December 02, 2019 09:54
The U.S. Congress believes that South Korea already shoulders the highest defense costs among U.S. allies.
The U.S. Senate Committee on Armed Services in a report last week said that South Korea is making significant contributions to the cost of maintaining U.S. troops here and its spending of about 2.5 percent of GDP on defense is the highest among U.S. allies. It added Seoul's contributions should be taken into proper consideration in the next rounds of bilateral cost-sharing negotiations.
The committee opposed putting the threat of withdrawing any considerable number of U.S. troops on the negotiation table. It expressed support for diplomatic efforts to achieve complete, verifiable and irreversible denuclearization of the North.
Legislation prevents the executive from cutting its troop presence in South Korea below the current level of 28,500 without congressional approval.
But the Donald Trump administration remains adamant that Seoul should pay more.

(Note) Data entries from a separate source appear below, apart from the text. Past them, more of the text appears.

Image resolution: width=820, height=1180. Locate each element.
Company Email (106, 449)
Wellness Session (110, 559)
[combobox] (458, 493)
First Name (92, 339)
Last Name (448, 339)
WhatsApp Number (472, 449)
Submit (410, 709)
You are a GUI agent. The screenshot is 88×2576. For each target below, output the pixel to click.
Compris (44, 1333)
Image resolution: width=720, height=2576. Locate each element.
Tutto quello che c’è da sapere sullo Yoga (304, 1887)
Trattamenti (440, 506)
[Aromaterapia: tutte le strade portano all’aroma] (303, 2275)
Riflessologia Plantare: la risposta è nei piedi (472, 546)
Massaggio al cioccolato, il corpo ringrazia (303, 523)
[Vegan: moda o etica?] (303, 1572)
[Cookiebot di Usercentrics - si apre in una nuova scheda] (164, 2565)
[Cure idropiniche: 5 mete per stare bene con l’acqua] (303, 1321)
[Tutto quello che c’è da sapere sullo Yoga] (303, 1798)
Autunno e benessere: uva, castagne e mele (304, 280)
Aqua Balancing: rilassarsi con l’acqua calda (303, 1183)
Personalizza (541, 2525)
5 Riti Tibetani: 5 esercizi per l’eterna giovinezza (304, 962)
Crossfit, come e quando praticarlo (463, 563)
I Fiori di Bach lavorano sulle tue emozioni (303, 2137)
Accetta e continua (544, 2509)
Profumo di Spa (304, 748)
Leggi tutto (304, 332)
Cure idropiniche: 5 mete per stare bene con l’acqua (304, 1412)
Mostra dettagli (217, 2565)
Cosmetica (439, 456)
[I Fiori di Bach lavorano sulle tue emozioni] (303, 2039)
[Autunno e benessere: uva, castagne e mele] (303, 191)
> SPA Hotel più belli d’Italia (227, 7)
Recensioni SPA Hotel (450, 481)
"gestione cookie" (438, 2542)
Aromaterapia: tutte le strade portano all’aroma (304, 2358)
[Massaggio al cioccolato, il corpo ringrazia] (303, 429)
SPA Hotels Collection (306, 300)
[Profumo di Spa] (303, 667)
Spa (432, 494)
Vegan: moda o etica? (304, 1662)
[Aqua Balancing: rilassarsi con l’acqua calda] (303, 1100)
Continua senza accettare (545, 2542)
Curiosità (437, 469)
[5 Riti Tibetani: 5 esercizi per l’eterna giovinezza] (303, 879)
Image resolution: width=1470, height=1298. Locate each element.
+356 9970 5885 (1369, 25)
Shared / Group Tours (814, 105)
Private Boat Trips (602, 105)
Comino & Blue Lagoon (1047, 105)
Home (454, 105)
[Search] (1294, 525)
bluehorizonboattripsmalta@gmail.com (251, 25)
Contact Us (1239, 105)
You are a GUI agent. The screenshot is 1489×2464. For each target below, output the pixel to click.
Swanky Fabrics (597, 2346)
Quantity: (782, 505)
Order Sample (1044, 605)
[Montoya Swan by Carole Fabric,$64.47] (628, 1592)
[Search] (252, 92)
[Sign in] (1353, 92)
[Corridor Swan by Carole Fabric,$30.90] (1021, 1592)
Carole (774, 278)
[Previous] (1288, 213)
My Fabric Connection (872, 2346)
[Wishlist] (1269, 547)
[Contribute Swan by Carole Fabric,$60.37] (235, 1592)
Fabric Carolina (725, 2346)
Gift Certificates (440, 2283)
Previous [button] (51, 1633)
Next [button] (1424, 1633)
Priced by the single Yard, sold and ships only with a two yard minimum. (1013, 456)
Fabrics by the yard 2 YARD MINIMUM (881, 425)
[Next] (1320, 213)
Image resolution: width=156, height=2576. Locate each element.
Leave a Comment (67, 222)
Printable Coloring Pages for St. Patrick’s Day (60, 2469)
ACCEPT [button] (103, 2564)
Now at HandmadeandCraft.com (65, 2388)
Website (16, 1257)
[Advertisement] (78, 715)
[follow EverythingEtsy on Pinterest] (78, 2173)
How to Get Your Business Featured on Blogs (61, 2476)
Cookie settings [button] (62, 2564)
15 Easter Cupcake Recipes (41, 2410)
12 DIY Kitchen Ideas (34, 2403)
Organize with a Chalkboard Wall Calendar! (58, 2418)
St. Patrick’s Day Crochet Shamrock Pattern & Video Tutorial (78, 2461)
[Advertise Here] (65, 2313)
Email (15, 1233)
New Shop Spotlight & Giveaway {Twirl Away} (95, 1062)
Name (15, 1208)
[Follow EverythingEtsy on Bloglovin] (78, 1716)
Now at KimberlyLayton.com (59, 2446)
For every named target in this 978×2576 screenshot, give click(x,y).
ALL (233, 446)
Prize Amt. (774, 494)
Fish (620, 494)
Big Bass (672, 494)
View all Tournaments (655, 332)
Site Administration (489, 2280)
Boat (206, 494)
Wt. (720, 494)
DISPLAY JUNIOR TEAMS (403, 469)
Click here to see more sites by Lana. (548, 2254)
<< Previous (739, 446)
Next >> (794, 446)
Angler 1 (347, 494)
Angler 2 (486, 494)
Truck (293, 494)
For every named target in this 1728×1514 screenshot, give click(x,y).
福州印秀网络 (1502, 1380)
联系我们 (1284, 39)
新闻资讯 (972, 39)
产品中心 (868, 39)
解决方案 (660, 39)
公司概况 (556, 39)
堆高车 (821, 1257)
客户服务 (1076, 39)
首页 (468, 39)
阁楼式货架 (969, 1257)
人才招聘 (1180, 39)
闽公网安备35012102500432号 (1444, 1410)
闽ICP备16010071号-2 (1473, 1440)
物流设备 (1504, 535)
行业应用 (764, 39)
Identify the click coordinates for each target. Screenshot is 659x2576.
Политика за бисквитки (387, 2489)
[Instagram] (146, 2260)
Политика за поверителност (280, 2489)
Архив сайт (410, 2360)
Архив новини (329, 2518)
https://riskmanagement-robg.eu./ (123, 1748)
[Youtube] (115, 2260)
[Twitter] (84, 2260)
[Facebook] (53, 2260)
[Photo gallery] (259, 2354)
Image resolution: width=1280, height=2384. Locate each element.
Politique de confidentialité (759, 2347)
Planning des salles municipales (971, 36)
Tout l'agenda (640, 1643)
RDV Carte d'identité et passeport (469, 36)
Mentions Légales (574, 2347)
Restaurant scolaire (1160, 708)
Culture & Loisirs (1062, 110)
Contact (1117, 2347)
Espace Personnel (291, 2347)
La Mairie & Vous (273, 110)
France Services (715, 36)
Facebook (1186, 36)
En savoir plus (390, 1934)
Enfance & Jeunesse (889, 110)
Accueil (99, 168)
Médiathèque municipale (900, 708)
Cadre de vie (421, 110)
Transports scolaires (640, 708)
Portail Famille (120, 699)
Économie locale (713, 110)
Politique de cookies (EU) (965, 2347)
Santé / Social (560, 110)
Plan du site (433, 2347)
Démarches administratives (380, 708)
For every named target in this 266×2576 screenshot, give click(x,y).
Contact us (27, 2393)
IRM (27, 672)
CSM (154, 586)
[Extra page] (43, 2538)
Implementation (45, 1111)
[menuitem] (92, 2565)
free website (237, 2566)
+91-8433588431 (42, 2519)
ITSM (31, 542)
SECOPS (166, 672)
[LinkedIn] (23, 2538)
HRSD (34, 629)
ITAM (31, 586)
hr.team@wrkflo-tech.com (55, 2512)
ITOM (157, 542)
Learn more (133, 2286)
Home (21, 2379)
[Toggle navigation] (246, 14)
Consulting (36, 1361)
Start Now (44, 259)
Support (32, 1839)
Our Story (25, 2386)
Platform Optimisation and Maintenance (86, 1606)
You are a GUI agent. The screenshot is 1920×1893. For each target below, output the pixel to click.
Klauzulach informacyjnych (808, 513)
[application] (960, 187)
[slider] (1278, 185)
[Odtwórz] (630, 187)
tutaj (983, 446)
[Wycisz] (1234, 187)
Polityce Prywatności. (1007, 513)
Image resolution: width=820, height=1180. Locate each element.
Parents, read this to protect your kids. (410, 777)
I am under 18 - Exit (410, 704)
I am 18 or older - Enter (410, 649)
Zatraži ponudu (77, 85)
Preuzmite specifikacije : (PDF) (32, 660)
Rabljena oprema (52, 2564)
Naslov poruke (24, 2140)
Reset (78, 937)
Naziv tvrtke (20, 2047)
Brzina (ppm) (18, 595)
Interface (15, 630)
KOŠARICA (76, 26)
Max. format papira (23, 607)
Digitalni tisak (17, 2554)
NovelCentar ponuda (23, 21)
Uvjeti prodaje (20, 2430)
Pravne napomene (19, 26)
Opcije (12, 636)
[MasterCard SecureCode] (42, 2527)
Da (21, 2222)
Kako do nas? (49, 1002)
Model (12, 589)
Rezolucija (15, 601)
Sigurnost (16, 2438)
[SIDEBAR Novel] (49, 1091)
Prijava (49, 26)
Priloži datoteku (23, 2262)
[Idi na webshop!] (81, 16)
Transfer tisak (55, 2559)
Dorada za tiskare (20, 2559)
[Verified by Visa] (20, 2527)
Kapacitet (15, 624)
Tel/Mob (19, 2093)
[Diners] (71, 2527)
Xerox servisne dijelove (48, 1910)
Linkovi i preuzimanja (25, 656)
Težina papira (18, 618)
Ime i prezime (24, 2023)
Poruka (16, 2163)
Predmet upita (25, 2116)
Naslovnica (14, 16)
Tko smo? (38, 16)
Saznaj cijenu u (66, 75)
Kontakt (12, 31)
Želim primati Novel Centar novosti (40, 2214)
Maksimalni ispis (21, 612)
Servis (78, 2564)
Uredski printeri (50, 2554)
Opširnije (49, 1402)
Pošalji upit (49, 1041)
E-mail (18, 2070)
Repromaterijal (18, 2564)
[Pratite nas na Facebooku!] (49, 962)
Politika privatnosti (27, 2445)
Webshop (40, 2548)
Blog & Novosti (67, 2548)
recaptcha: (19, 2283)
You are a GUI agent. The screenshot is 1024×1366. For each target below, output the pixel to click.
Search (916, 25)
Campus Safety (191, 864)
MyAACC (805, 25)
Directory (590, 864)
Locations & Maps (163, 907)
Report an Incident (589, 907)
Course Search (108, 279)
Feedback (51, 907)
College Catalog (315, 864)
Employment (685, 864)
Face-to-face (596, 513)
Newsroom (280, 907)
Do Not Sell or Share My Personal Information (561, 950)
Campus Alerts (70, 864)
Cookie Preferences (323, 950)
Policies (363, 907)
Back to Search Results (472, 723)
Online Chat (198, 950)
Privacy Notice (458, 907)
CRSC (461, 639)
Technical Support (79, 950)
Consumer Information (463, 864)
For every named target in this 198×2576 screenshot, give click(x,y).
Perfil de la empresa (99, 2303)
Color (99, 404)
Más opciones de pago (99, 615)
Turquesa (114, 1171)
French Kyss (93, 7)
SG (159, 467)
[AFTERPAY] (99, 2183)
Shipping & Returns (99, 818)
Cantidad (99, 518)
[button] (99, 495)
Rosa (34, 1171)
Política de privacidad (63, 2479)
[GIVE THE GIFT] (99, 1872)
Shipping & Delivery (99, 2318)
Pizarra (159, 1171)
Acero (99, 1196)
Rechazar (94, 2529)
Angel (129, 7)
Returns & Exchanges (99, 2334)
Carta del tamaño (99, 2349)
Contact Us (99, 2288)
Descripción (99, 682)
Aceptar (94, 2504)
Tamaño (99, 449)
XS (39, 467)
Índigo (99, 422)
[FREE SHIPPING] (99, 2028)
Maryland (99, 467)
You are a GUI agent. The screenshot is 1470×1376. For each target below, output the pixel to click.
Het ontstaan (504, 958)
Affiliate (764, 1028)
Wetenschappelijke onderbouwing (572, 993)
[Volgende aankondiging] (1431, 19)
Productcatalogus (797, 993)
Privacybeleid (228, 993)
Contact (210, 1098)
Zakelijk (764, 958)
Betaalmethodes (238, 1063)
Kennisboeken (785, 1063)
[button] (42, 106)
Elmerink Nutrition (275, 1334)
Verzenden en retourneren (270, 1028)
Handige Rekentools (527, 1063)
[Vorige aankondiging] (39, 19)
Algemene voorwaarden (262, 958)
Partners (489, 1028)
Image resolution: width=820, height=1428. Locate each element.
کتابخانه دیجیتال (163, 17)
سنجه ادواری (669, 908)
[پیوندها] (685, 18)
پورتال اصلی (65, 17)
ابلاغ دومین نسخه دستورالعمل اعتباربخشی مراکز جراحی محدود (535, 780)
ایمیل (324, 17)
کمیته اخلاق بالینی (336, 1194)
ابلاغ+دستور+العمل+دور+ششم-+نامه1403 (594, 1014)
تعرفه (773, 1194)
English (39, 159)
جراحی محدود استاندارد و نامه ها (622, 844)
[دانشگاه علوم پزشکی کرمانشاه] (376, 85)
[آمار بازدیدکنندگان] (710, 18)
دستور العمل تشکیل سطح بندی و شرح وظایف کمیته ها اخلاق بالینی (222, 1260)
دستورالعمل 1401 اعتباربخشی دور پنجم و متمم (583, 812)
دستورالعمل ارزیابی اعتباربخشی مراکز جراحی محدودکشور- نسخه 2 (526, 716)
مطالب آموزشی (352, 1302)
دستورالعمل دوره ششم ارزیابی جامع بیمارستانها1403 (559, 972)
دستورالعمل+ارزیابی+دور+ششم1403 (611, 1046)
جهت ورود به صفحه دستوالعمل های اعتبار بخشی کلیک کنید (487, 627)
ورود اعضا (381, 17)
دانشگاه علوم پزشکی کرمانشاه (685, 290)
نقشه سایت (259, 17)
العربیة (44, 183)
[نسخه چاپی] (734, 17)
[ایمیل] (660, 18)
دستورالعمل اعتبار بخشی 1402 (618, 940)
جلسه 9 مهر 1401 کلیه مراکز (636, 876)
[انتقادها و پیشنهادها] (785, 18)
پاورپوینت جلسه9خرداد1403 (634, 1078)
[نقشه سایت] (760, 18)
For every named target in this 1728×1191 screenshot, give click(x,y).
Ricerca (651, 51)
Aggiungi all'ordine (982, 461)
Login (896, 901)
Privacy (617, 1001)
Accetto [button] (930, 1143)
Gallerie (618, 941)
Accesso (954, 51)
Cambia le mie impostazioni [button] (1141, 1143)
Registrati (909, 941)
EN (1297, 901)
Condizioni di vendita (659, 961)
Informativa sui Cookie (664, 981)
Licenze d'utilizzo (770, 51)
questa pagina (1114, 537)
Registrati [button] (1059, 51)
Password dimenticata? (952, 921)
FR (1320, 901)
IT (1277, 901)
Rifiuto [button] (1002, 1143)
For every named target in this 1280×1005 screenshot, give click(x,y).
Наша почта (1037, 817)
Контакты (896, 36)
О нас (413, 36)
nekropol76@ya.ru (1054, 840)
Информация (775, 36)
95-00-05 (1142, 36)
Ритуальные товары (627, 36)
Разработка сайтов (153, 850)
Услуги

In a reply to a written question from South Korean reporters last week, a State Department spokesperson said the cost of maintaining overseas U.S. troop presence is not a burden that U.S. taxpayers should shoulder alone but must be shared fairly by allies and partners that benefit from it.
The cost-sharing talks resume Tuesday, and Washington is currently demanding an exorbitant five-fold increase in South Korea's already generous contribution.
Meanwhile, U.S. Ambassador to Seoul Harry Harris has asked ruling and opposition lawmakers what they think of the rumor that President Moon Jae-in is surrounded only by pro-North Korean aides. Harris raised the question when he talked with an opposition lawmaker who is critical of Moon's North Korea policy, during a meeting with 10 lawmakers in September, sources said.
A U.S. Embassy spokesperson declined to comment citing an off-the-record agreement the participants reached before the meeting.